DEVOIR DE L'AUDITEUR
Le premier
devoir de qui écoute la radio est donc un choix avisé des
programmes. L'émission radiophonique ne doit pas être une
intruse mais une amie qui entre au foyer sur une invitation consciente
et libre. Malheur à celui qui ne sait choisir les amis à
introduire dans le sanctuaire de la famille. Les transmissions admises
dans la maison devront être seulement celles qui apportent la vérité
et le bien, qui ne détournent pas mais au contraire aident les membres
de la famille dans l'accomplissement de leurs devoirs personnels et sociaux
et qui, s'il s'agit de jeunes et d'enfants, loin de leur nuire, fortifient
et prolongent l'œuvre sainement éducative des parents et de l'école.
Les Offices
catholiques nationaux de la radio chercheront avec l'aide de la presse
catholique, à informer d'avance les fidèles sur la valeur
des transmissions. Ces informations préventives ne seront pas toutefois
partout possibles, et auront souvent simple valeur indicative, parce que
la composition de certains programmes ne peut facilement être connue
d'avance.
Les pasteurs
d'âmes rappelleront à cause de cela aux fidèles que
la loi de Dieu interdit d'écouter les transmissions qui font tort
à leur foi ou à leur vie morale et exhorteront ceux qui ont
la charge de la jeunesse à la vigilance et à la sage éducation
du sens de la responsabilité dans l'usage de l'appareil récepteur
placé à la maison.
Les Évêques
ont en outre le devoir de mettre en garde les fidèles contre les
Stations émettrices qui défendent notoirement des principes
contraires à la foi catholique.
Le second devoir
de l'auditeur est de faire connaître aux responsables des programmes
ses légitimes désirs et ses justes obligations.
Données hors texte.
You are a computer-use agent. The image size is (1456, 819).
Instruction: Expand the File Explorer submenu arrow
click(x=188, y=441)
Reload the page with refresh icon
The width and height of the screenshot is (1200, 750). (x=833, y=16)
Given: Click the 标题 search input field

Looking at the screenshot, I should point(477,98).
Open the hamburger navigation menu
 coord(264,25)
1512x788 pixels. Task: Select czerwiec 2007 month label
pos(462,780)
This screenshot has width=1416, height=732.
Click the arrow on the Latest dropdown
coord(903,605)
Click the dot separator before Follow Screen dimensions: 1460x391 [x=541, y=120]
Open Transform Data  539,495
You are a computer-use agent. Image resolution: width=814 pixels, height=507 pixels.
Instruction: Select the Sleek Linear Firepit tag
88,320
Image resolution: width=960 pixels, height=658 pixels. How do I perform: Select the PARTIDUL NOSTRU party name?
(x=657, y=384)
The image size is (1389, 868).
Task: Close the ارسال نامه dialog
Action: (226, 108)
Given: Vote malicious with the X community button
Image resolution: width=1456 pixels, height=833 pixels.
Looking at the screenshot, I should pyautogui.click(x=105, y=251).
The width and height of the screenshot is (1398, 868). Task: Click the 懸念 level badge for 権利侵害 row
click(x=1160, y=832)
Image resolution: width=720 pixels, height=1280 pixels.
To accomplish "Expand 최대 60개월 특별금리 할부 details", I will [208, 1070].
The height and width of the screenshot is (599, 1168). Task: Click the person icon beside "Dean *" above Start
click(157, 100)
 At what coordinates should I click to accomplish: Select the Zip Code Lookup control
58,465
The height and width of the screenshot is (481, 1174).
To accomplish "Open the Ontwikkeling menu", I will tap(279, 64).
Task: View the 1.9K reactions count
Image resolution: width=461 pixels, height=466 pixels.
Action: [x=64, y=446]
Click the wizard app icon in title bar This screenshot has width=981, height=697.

Ce devoir
résulte clairement de la nature même de la radio, qui peut
facilement créer une relation à sens unique de qui transmet
à qui écoute.
Les méthodes
modernes de sondage de l'opinion publique, en permettant de mesurer le
degré d'intérêt qu'ont suscité chacune des transmissions,
sont certes d'un grand secours aux responsables des programmes ; mais l'intérêt
plus ou moins vif suscité dans le public peut être souvent
dû à des causes transitoires ou à des impulsions peu
raisonnables et ne doit donc pas être considéré comme
un indice sûr de la juste règle d'action.
Les auditeurs
doivent donc collaborer à la formation d'une opinion publique éclairée
capable d'exprimer de façon convenable approbations, encouragements
et objections, et contribuer à ce que la radio, conformément
à sa mission éducative, se mette " au service de la vérité,
de la moralité, de la justice, de l'amour " 48.
Tel est le
devoir de toutes les Associations catholiques qui chercheront à
défendre efficacement les intérêts des fidèles
dans ce domaine. Dans les pays où les circonstances le conseillent
on pourra en outre promouvoir des associations d'auditeurs et de spectateurs,
en dépendance des Offices nationaux du Cinéma, de la Radio
et de la Télévision.
C'est enfin
le devoir des auditeurs de la radio d'appuyer les bonnes transmissions
et avant tout celles qui portent Dieu dans les cœurs des hommes. Aujourd'hui,
quand sur les ondes s'agitent violemment des doctrines erronées,
quand des brouillages intentionnels créent dans l'éther un
" rideau de fer " sonore, dans le but d'empêcher que par cette voie
pénètre la vérité qui pourrait ébranler
la tyrannie du matérialisme athée, quand des millions d'hommes
attendent encore l'aube de la bonne nouvelle ou d'une plus ample instruction
sur leur foi, quand les malades ou ceux qui sont autrement empêchés
attendent anxieusement de s'unir aux prières de la communauté
chrétienne et au Sacrifice du Christ, comment les fidèles,
surtout ceux qui par l'usage quotidien connaissent les avantages de la
radio, pourraient-ils ne pas se montrer généreux pour favoriser
de tels programmes ?
LES PROGRAMMES RELIGIEUX
Nous savons
tout ce qui a été fait et tout ce qui se fait dans divers
pays pour développer les programmes catholiques à la Radio.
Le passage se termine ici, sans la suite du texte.